┌─ LISTED RECORDS
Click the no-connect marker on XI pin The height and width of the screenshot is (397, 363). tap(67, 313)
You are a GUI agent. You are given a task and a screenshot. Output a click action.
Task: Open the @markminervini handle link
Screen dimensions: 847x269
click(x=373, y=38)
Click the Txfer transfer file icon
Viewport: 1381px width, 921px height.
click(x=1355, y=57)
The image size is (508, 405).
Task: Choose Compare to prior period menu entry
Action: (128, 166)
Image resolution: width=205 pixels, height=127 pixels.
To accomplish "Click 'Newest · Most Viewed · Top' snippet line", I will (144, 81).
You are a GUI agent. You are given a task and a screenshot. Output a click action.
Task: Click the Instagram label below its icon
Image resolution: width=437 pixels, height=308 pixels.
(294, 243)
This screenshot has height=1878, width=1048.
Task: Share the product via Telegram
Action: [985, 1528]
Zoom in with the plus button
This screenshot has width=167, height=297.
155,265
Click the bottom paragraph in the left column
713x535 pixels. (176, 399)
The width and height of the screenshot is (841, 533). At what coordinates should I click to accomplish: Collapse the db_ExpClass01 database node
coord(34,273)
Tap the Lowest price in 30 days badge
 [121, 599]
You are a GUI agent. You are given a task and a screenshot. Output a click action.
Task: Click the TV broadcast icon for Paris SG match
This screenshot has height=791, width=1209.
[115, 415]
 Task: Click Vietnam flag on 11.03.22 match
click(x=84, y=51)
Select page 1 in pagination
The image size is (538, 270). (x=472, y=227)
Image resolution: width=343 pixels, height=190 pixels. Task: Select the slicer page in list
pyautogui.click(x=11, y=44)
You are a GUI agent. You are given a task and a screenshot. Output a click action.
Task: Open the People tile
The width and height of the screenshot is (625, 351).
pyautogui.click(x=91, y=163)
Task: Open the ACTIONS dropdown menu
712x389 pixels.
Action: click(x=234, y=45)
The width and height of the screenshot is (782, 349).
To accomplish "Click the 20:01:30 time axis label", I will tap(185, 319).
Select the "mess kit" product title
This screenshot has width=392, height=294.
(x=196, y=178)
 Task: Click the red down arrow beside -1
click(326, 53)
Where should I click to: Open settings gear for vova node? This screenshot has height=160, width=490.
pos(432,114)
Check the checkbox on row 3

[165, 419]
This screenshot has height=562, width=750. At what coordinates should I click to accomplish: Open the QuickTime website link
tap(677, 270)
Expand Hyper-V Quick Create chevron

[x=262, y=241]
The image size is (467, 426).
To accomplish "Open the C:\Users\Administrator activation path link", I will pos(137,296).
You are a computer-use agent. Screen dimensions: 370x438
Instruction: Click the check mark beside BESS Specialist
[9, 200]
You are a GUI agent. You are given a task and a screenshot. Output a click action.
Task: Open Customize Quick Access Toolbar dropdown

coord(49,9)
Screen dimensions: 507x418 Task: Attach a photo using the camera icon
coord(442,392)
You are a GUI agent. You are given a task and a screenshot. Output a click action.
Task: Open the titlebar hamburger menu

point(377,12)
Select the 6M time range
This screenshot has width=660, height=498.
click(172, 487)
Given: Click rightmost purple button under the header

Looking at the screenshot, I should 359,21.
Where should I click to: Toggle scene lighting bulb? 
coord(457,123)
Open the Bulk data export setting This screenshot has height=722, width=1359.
└─
▶ [PROBLEM]:
Could you return the complete set of entries exactly?

▶ [FINISHED EXERCISE]:
Click the no-connect marker on XI pin The height and width of the screenshot is (397, 363). tap(67, 313)
You are a GUI agent. You are given a task and a screenshot. Output a click action.
Task: Open the @markminervini handle link
Screen dimensions: 847x269
click(x=373, y=38)
Click the Txfer transfer file icon
Viewport: 1381px width, 921px height.
click(x=1355, y=57)
The image size is (508, 405).
Task: Choose Compare to prior period menu entry
Action: (128, 166)
Image resolution: width=205 pixels, height=127 pixels.
To accomplish "Click 'Newest · Most Viewed · Top' snippet line", I will (144, 81).
You are a GUI agent. You are given a task and a screenshot. Output a click action.
Task: Click the Instagram label below its icon
Image resolution: width=437 pixels, height=308 pixels.
(294, 243)
This screenshot has height=1878, width=1048.
Task: Share the product via Telegram
Action: [985, 1528]
Zoom in with the plus button
This screenshot has width=167, height=297.
155,265
Click the bottom paragraph in the left column
713x535 pixels. (176, 399)
The width and height of the screenshot is (841, 533). At what coordinates should I click to accomplish: Collapse the db_ExpClass01 database node
coord(34,273)
Tap the Lowest price in 30 days badge
 [121, 599]
You are a GUI agent. You are given a task and a screenshot. Output a click action.
Task: Click the TV broadcast icon for Paris SG match
This screenshot has height=791, width=1209.
[115, 415]
 Task: Click Vietnam flag on 11.03.22 match
click(x=84, y=51)
Select page 1 in pagination
The image size is (538, 270). (x=472, y=227)
Image resolution: width=343 pixels, height=190 pixels. Task: Select the slicer page in list
pyautogui.click(x=11, y=44)
You are a GUI agent. You are given a task and a screenshot. Output a click action.
Task: Open the People tile
The width and height of the screenshot is (625, 351).
pyautogui.click(x=91, y=163)
Task: Open the ACTIONS dropdown menu
712x389 pixels.
Action: click(x=234, y=45)
The width and height of the screenshot is (782, 349).
To accomplish "Click the 20:01:30 time axis label", I will tap(185, 319).
Select the "mess kit" product title
This screenshot has width=392, height=294.
(x=196, y=178)
 Task: Click the red down arrow beside -1
click(326, 53)
Where should I click to: Open settings gear for vova node? This screenshot has height=160, width=490.
pos(432,114)
Check the checkbox on row 3

[165, 419]
This screenshot has height=562, width=750. At what coordinates should I click to accomplish: Open the QuickTime website link
tap(677, 270)
Expand Hyper-V Quick Create chevron

[x=262, y=241]
The image size is (467, 426).
To accomplish "Open the C:\Users\Administrator activation path link", I will pos(137,296).
You are a computer-use agent. Screen dimensions: 370x438
Instruction: Click the check mark beside BESS Specialist
[9, 200]
You are a GUI agent. You are given a task and a screenshot. Output a click action.
Task: Open Customize Quick Access Toolbar dropdown

coord(49,9)
Screen dimensions: 507x418 Task: Attach a photo using the camera icon
coord(442,392)
You are a GUI agent. You are given a task and a screenshot. Output a click action.
Task: Open the titlebar hamburger menu

point(377,12)
Select the 6M time range
This screenshot has width=660, height=498.
click(172, 487)
Given: Click rightmost purple button under the header

Looking at the screenshot, I should 359,21.
Where should I click to: Toggle scene lighting bulb? 
coord(457,123)
Open the Bulk data export setting This screenshot has height=722, width=1359.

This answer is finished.